SOURCE DATA:
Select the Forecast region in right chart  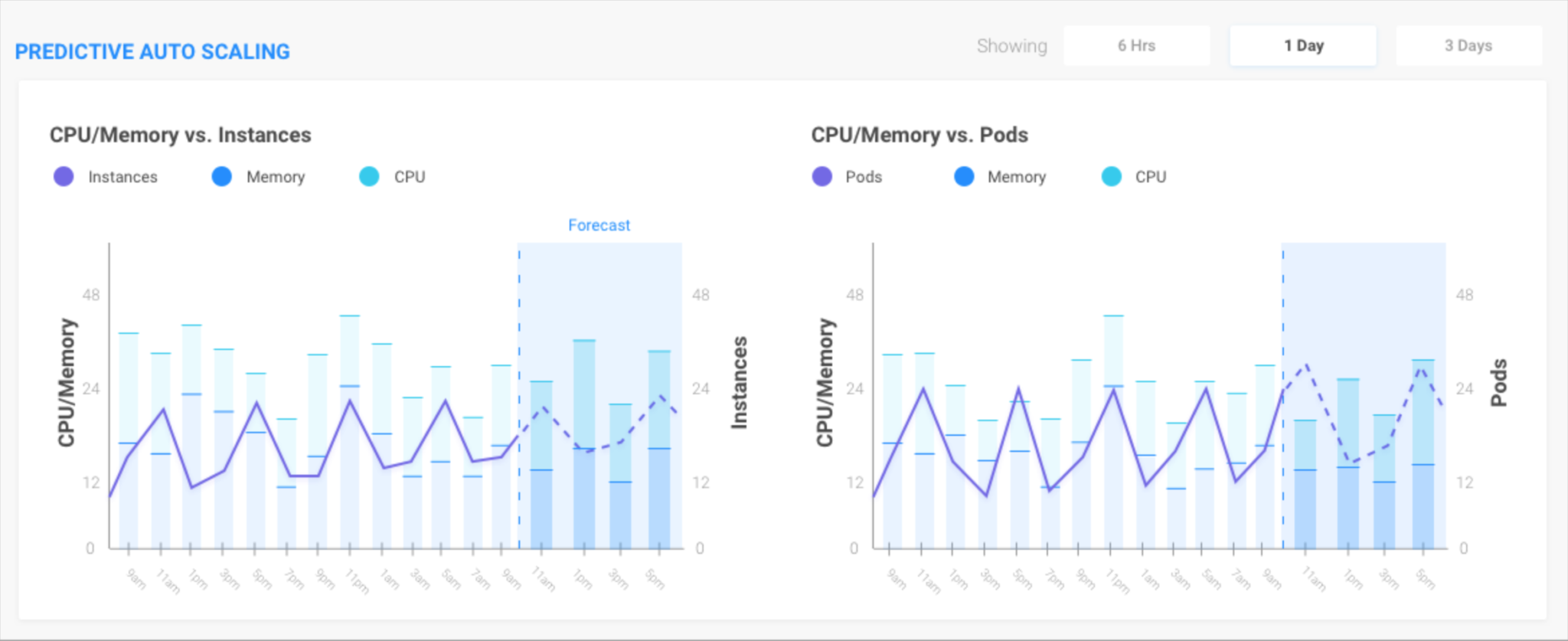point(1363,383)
...
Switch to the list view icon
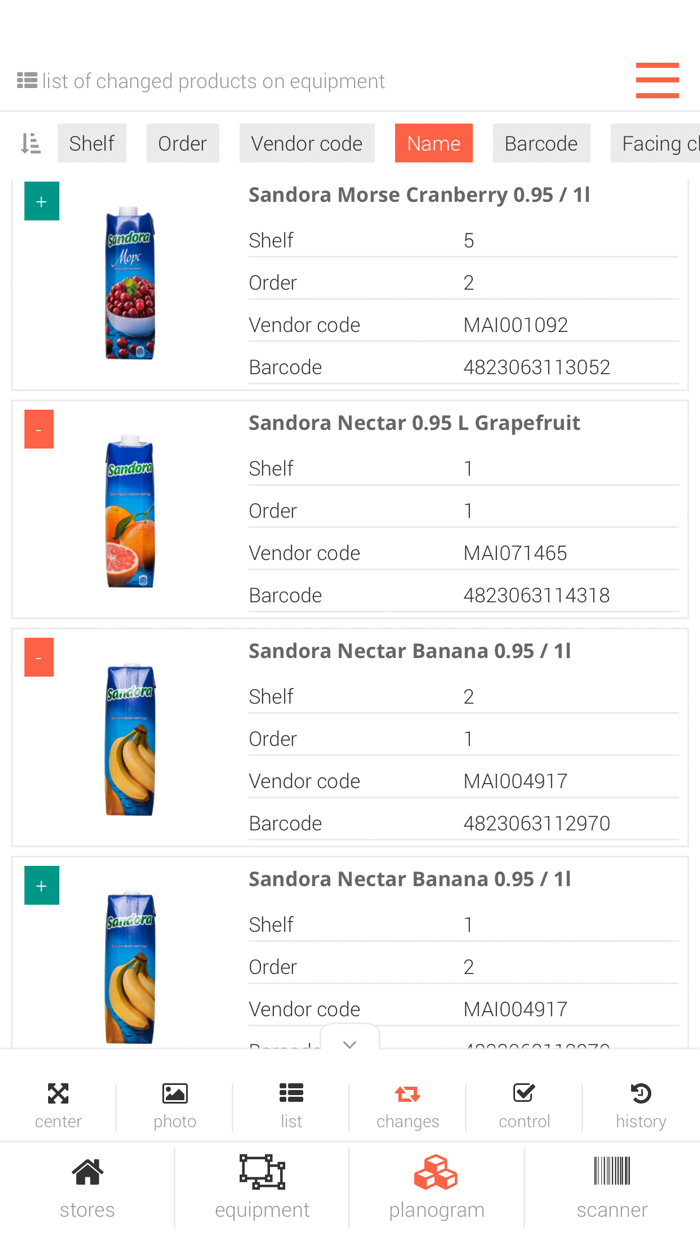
* * *
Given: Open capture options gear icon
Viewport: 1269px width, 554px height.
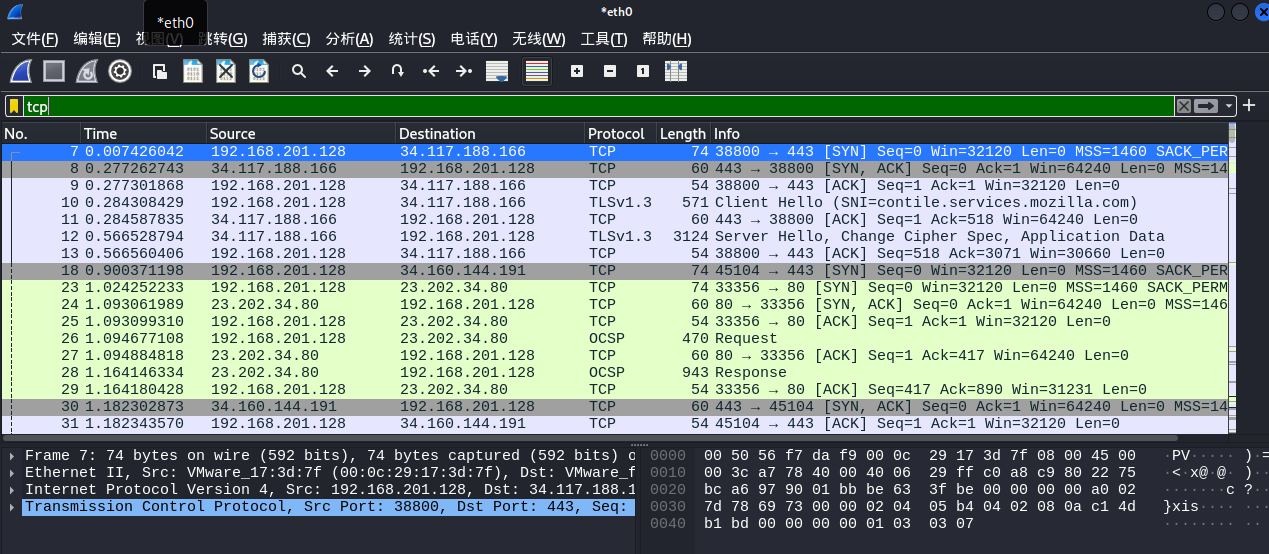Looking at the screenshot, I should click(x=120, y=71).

AIM OF THE EXERCISE: Within the entries above, find every line where the string "icon" occurs, and copy it.

TASK RESULT:
Switch to the list view icon
Given: Open capture options gear icon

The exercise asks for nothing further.